(EXERCISE PROMPT) Take the records below and set them down exactly, so that every line matches the original.
== SUPPLIED INFORMATION
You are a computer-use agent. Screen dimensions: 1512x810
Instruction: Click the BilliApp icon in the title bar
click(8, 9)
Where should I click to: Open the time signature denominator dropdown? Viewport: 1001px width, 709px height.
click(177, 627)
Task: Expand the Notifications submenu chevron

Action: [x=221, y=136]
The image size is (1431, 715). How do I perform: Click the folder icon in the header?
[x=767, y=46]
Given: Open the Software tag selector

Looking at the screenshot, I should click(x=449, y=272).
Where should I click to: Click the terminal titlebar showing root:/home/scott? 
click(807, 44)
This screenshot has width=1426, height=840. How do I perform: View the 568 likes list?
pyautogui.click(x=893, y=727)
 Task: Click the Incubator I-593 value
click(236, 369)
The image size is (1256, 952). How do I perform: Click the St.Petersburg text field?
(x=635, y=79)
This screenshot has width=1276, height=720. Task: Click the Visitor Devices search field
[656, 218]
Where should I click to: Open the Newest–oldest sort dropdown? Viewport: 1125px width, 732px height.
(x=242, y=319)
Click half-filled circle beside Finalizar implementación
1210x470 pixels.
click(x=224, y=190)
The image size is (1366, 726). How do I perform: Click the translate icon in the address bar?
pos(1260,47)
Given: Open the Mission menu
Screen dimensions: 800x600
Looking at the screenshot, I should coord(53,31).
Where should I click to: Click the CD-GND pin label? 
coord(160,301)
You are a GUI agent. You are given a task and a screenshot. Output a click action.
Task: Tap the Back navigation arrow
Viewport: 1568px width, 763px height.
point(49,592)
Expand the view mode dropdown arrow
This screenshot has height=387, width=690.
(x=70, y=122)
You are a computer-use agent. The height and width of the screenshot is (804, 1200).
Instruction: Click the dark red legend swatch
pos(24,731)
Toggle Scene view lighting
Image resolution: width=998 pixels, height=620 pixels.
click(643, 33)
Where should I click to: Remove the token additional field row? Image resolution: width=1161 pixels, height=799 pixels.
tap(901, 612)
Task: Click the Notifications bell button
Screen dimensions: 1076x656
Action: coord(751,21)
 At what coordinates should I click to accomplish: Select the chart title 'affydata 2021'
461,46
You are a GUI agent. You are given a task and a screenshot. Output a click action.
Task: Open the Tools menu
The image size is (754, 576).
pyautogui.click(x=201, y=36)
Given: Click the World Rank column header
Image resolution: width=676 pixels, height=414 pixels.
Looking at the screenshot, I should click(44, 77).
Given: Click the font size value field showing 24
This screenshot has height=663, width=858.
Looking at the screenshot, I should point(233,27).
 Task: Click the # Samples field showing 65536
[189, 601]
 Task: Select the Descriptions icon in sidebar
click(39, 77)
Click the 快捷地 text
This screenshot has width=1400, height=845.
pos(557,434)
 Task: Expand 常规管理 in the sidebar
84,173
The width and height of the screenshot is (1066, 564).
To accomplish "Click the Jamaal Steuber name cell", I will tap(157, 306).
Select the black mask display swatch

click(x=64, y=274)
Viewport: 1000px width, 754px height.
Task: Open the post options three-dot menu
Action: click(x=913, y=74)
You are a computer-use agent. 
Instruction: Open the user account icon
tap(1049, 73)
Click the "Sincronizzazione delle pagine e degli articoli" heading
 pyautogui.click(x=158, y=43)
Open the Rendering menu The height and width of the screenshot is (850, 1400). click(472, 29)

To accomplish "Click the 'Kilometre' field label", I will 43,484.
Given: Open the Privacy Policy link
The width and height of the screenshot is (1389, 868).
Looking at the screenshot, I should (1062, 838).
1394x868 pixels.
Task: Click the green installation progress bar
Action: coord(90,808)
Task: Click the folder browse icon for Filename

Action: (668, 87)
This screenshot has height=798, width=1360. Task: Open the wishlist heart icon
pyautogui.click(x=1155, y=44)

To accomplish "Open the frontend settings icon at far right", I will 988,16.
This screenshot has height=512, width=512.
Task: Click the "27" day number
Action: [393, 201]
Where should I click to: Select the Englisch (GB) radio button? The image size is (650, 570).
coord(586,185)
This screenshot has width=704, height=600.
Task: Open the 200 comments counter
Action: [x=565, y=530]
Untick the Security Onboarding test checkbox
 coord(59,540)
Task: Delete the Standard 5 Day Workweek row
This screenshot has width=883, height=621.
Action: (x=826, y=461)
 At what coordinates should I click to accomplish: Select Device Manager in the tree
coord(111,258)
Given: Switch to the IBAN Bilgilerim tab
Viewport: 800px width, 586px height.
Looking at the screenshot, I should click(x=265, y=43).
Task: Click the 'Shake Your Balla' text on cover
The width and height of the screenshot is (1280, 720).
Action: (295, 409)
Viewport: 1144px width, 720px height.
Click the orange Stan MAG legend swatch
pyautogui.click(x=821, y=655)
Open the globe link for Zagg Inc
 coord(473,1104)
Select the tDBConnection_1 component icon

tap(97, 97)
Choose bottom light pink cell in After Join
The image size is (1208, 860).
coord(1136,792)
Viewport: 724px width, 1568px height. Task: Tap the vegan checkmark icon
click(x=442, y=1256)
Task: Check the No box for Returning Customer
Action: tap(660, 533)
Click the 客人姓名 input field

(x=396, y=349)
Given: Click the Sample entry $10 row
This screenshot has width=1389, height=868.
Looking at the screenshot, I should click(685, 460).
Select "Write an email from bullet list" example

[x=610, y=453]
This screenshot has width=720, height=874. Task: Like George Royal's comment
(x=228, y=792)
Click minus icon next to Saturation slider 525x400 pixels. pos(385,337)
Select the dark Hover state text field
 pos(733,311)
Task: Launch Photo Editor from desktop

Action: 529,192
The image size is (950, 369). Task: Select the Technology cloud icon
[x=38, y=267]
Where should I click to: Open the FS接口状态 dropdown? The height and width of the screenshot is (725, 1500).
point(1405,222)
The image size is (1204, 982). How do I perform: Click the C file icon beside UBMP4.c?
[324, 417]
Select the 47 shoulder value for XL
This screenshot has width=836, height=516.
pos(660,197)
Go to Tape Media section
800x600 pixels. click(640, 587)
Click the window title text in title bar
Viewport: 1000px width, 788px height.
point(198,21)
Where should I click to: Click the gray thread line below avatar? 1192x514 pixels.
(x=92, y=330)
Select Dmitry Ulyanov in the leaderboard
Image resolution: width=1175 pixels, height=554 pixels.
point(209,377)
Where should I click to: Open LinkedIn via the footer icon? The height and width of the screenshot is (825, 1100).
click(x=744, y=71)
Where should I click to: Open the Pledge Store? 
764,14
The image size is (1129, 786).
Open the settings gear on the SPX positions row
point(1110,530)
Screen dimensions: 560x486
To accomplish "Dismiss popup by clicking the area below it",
====
(WRITTEN ANSWER)
You are a computer-use agent. Screen dimensions: 1512x810
Instruction: Click the BilliApp icon in the title bar
click(8, 9)
Where should I click to: Open the time signature denominator dropdown? Viewport: 1001px width, 709px height.
click(177, 627)
Task: Expand the Notifications submenu chevron

Action: [x=221, y=136]
The image size is (1431, 715). How do I perform: Click the folder icon in the header?
[x=767, y=46]
Given: Open the Software tag selector

Looking at the screenshot, I should click(x=449, y=272).
Where should I click to: Click the terminal titlebar showing root:/home/scott? 
click(807, 44)
This screenshot has width=1426, height=840. How do I perform: View the 568 likes list?
pyautogui.click(x=893, y=727)
 Task: Click the Incubator I-593 value
click(236, 369)
The image size is (1256, 952). How do I perform: Click the St.Petersburg text field?
(x=635, y=79)
This screenshot has width=1276, height=720. Task: Click the Visitor Devices search field
[656, 218]
Where should I click to: Open the Newest–oldest sort dropdown? Viewport: 1125px width, 732px height.
(x=242, y=319)
Click half-filled circle beside Finalizar implementación
1210x470 pixels.
click(x=224, y=190)
The image size is (1366, 726). How do I perform: Click the translate icon in the address bar?
pos(1260,47)
Given: Open the Mission menu
Screen dimensions: 800x600
Looking at the screenshot, I should coord(53,31).
Where should I click to: Click the CD-GND pin label? 
coord(160,301)
You are a GUI agent. You are given a task and a screenshot. Output a click action.
Task: Tap the Back navigation arrow
Viewport: 1568px width, 763px height.
point(49,592)
Expand the view mode dropdown arrow
This screenshot has height=387, width=690.
(x=70, y=122)
You are a computer-use agent. The height and width of the screenshot is (804, 1200).
Instruction: Click the dark red legend swatch
pos(24,731)
Toggle Scene view lighting
Image resolution: width=998 pixels, height=620 pixels.
click(643, 33)
Where should I click to: Remove the token additional field row? Image resolution: width=1161 pixels, height=799 pixels.
tap(901, 612)
Task: Click the Notifications bell button
Screen dimensions: 1076x656
Action: coord(751,21)
 At what coordinates should I click to accomplish: Select the chart title 'affydata 2021'
461,46
You are a GUI agent. You are given a task and a screenshot. Output a click action.
Task: Open the Tools menu
The image size is (754, 576).
pyautogui.click(x=201, y=36)
Given: Click the World Rank column header
Image resolution: width=676 pixels, height=414 pixels.
Looking at the screenshot, I should click(44, 77).
Given: Click the font size value field showing 24
This screenshot has height=663, width=858.
Looking at the screenshot, I should point(233,27).
 Task: Click the # Samples field showing 65536
[189, 601]
 Task: Select the Descriptions icon in sidebar
click(39, 77)
Click the 快捷地 text
This screenshot has width=1400, height=845.
pos(557,434)
 Task: Expand 常规管理 in the sidebar
84,173
The width and height of the screenshot is (1066, 564).
To accomplish "Click the Jamaal Steuber name cell", I will tap(157, 306).
Select the black mask display swatch

click(x=64, y=274)
Viewport: 1000px width, 754px height.
Task: Open the post options three-dot menu
Action: click(x=913, y=74)
You are a computer-use agent. 
Instruction: Open the user account icon
tap(1049, 73)
Click the "Sincronizzazione delle pagine e degli articoli" heading
 pyautogui.click(x=158, y=43)
Open the Rendering menu The height and width of the screenshot is (850, 1400). click(472, 29)

To accomplish "Click the 'Kilometre' field label", I will 43,484.
Given: Open the Privacy Policy link
The width and height of the screenshot is (1389, 868).
Looking at the screenshot, I should (1062, 838).
1394x868 pixels.
Task: Click the green installation progress bar
Action: coord(90,808)
Task: Click the folder browse icon for Filename

Action: (668, 87)
This screenshot has height=798, width=1360. Task: Open the wishlist heart icon
pyautogui.click(x=1155, y=44)

To accomplish "Open the frontend settings icon at far right", I will 988,16.
This screenshot has height=512, width=512.
Task: Click the "27" day number
Action: [393, 201]
Where should I click to: Select the Englisch (GB) radio button? The image size is (650, 570).
coord(586,185)
This screenshot has width=704, height=600.
Task: Open the 200 comments counter
Action: [x=565, y=530]
Untick the Security Onboarding test checkbox
 coord(59,540)
Task: Delete the Standard 5 Day Workweek row
This screenshot has width=883, height=621.
Action: (x=826, y=461)
 At what coordinates should I click to accomplish: Select Device Manager in the tree
coord(111,258)
Given: Switch to the IBAN Bilgilerim tab
Viewport: 800px width, 586px height.
Looking at the screenshot, I should click(x=265, y=43).
Task: Click the 'Shake Your Balla' text on cover
The width and height of the screenshot is (1280, 720).
Action: (295, 409)
Viewport: 1144px width, 720px height.
Click the orange Stan MAG legend swatch
pyautogui.click(x=821, y=655)
Open the globe link for Zagg Inc
 coord(473,1104)
Select the tDBConnection_1 component icon

tap(97, 97)
Choose bottom light pink cell in After Join
The image size is (1208, 860).
coord(1136,792)
Viewport: 724px width, 1568px height. Task: Tap the vegan checkmark icon
click(x=442, y=1256)
Task: Check the No box for Returning Customer
Action: tap(660, 533)
Click the 客人姓名 input field

(x=396, y=349)
Given: Click the Sample entry $10 row
This screenshot has width=1389, height=868.
Looking at the screenshot, I should click(685, 460).
Select "Write an email from bullet list" example

[x=610, y=453]
This screenshot has width=720, height=874. Task: Like George Royal's comment
(x=228, y=792)
Click minus icon next to Saturation slider 525x400 pixels. pos(385,337)
Select the dark Hover state text field
 pos(733,311)
Task: Launch Photo Editor from desktop

Action: 529,192
The image size is (950, 369). Task: Select the Technology cloud icon
[x=38, y=267]
Where should I click to: Open the FS接口状态 dropdown? The height and width of the screenshot is (725, 1500).
point(1405,222)
The image size is (1204, 982). How do I perform: Click the C file icon beside UBMP4.c?
[324, 417]
Select the 47 shoulder value for XL
This screenshot has width=836, height=516.
pos(660,197)
Go to Tape Media section
800x600 pixels. click(640, 587)
Click the window title text in title bar
Viewport: 1000px width, 788px height.
point(198,21)
Where should I click to: Click the gray thread line below avatar? 1192x514 pixels.
(x=92, y=330)
Select Dmitry Ulyanov in the leaderboard
Image resolution: width=1175 pixels, height=554 pixels.
point(209,377)
Where should I click to: Open LinkedIn via the footer icon? The height and width of the screenshot is (825, 1100).
click(x=744, y=71)
Where should I click to: Open the Pledge Store? 
764,14
The image size is (1129, 786).
Open the settings gear on the SPX positions row
point(1110,530)
Screen dimensions: 560x486
To accomplish "Dismiss popup by clicking the area below it",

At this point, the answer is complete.